高温高压超深气井油管柱屈曲行为研究

对于超深、高温、高压以及高产等复杂工况的气井,前人推导的管柱屈曲行为经典理论公式无法完整或准确地描述油管柱底部非均匀或非完整的正弦屈曲或螺旋屈曲形态。为此,采用ANSYS软件,建立了超深井全井筒油管柱屈曲行为分析的有限元力学模型,并以塔里木油田某超深井为例,针对管柱屈曲行为开展了油管柱屈曲形态与其横向位移、油管—套管接触压力分析。结果表明:(1)所建立的高温高压深井超深井油管柱屈曲分析有限元模型可以对油管柱屈曲形态进行全井段分析,复杂力学工况下的油管柱中和点到封隔器处的油管柱处于非均匀或非完整的正弦屈曲或螺旋屈曲;(2)油管柱底部轴向压力为205 k N时,油管柱接触段的顶部和底部分别发生正弦屈曲、螺旋屈曲自锁现象,该自锁现象可能导致油管柱处于永久性的屈曲状态。结论认为,所建立的模型可用于分析油管—套管屈曲过程中的屈曲形态、接触压力及其摩擦力,为油管柱屈曲形态、摩擦损伤失效分析及预防措施制定等提供了方法和依据。还提出了延长管柱使用寿命的措施建议:油管柱坐封前在井口施加适当的提拉力、增加底部油管柱结构尺寸、提高井口油压或适当降低产量等。

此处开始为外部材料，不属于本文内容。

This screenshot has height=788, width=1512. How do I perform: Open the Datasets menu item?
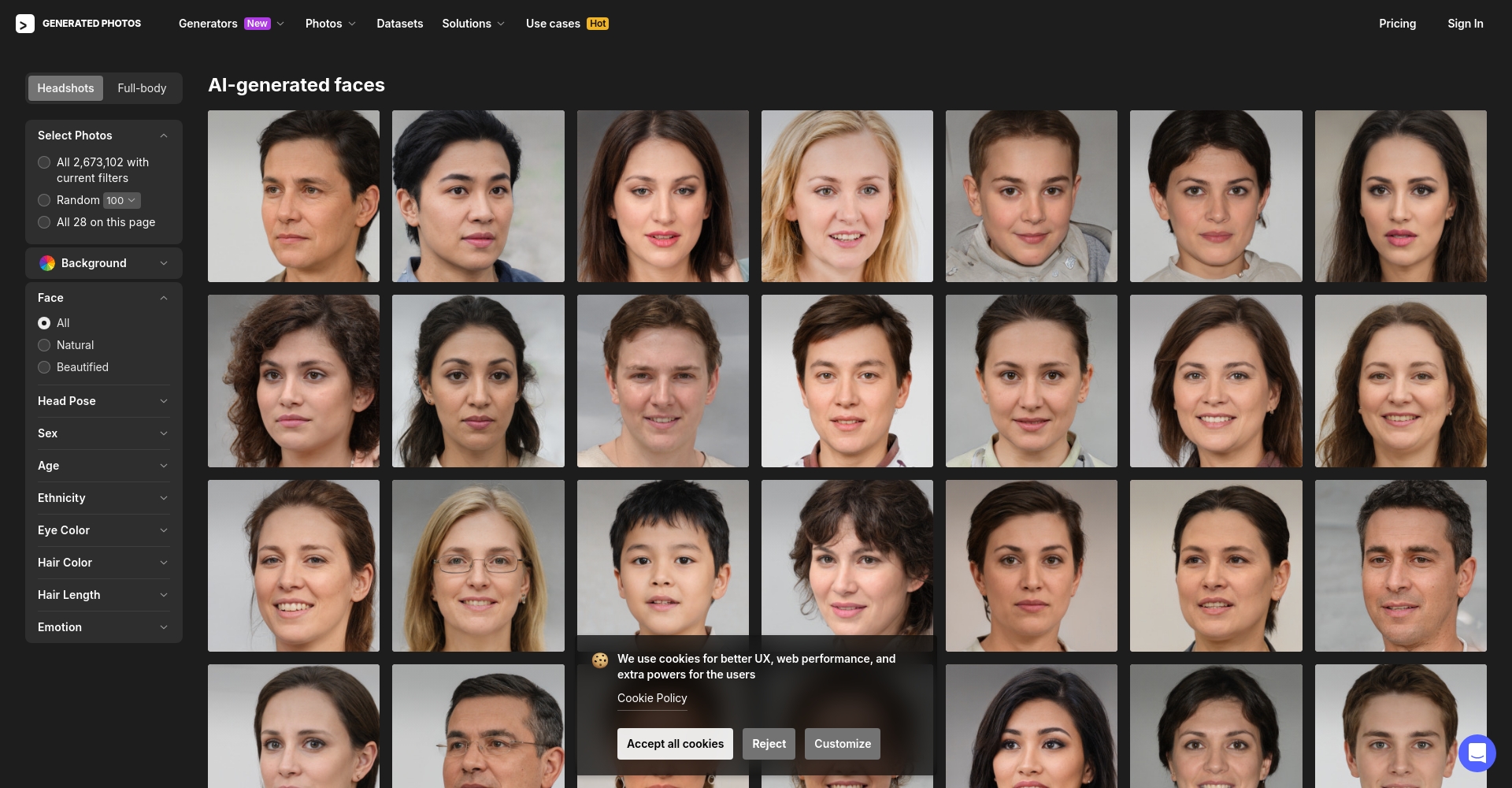[x=399, y=24]
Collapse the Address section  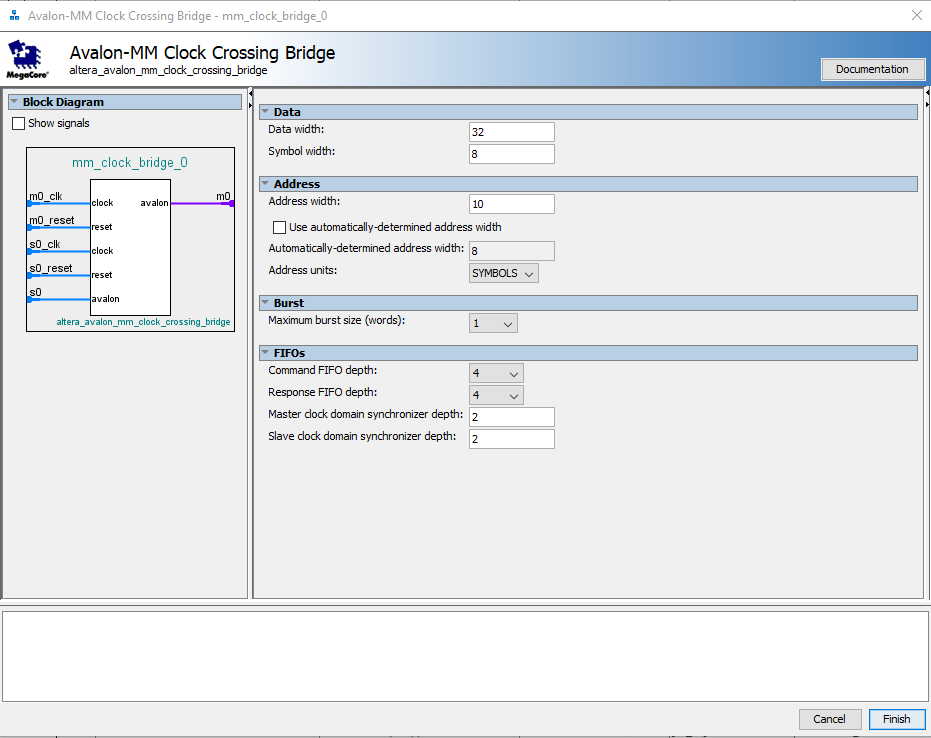coord(265,184)
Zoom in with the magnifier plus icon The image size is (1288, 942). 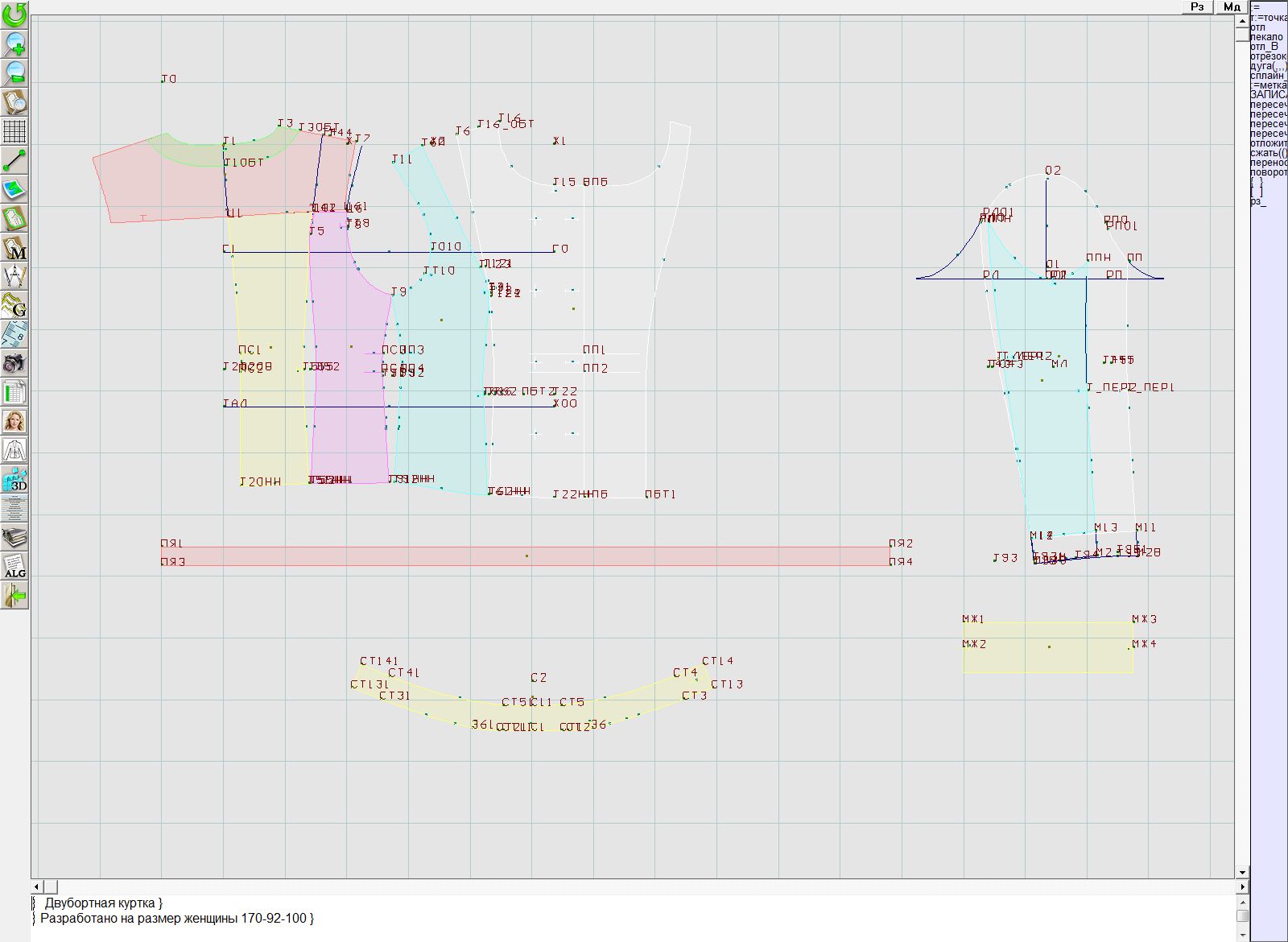coord(14,43)
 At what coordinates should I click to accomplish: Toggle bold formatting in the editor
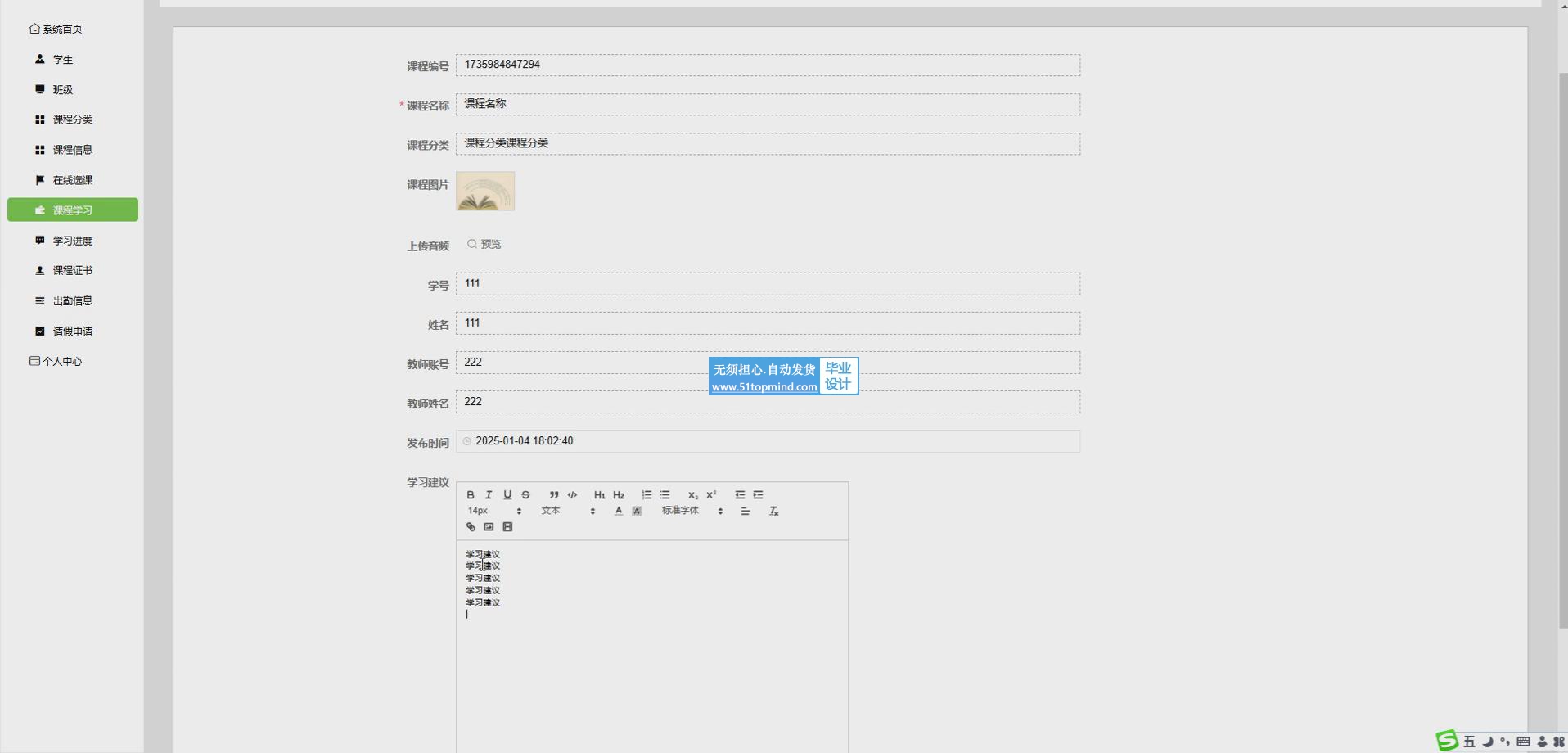471,495
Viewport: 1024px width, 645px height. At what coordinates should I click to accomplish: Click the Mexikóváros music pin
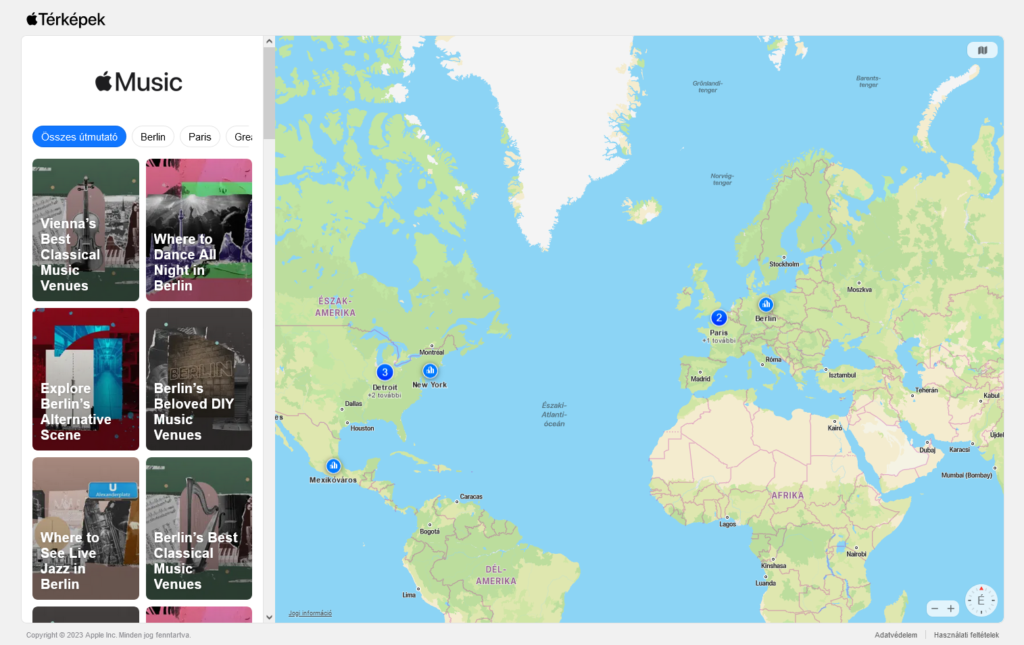coord(334,466)
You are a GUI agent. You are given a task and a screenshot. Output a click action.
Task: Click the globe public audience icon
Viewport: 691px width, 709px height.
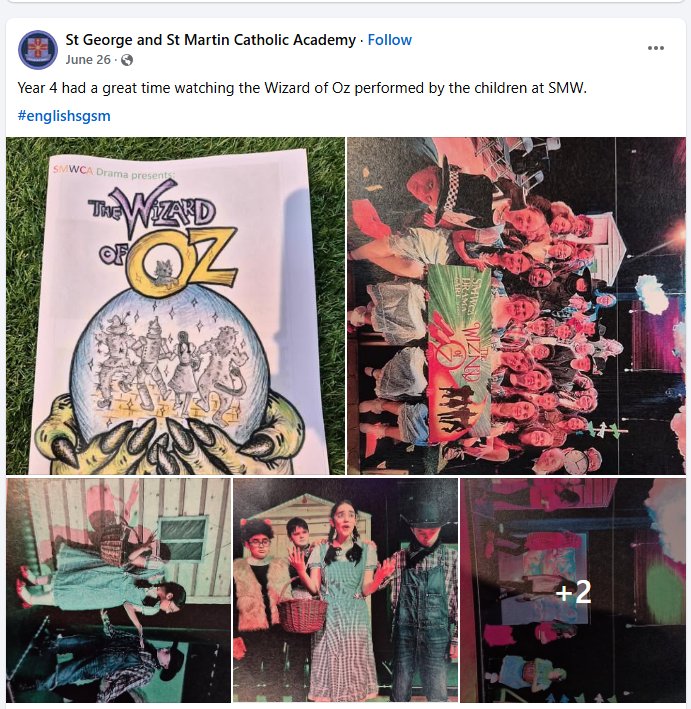pyautogui.click(x=127, y=60)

Buckling behaviors of tubing strings in HTHP ultra-deep wells

Classical theoretical formulas for the buckling of pipe strings derived by previous researchers may not completely and accurately describe the non-uniform or incomplete sinusoidal buckling or helical buckling forms around the bottom of tubing strings in HTHP ultra-deep gas wells. In this paper, a finite element mechanical model for analyzing the buckling behaviors of tubing strings in HTHP ultra-deep wells was established by using the software ANSYS. With an ultra-deep well in the Tarim Oilfield as an example, systematic analyses were conducted on the buckling of tubing strings with regard to buckling configuration, horizontal displacement, tubing–casing contact pressure. The results are revealed in two aspects. First, the proposed finite element analysis model for the buckling behaviors of tubing strings in HTHP ultra-deep wells can be used to highlight buckling configurations throughout the entire hole. It can be seen that the interval between the central point and the packer under complicated mechanical conditions is in inhomogeneous, or incomplete sinusoidal or helical buckling forms. Second, in such cases with an axial pressure of 205 kN at the bottom of the tubing string, the contact sections at the top and bottom of the string may experience self-locking due to sinusoidal and helical buckling, respectively. The self-locking phenomenon may lead to permanent buckling of such strings. In conclusion, the proposed model can be used to highlight buckling configurations, contact pressures and frictions during tubing–casing buckling. The model provides a reliable technique and foundation for analyses related to buckling configurations, friction damages, failures and relevant prevention measures. To prolong the service life of tubing strings, it is necessary to apply suitable lifting forces, enlarge the dimensions of tubing strings at bottom, promote wellhead pressures or properly reduce productivities.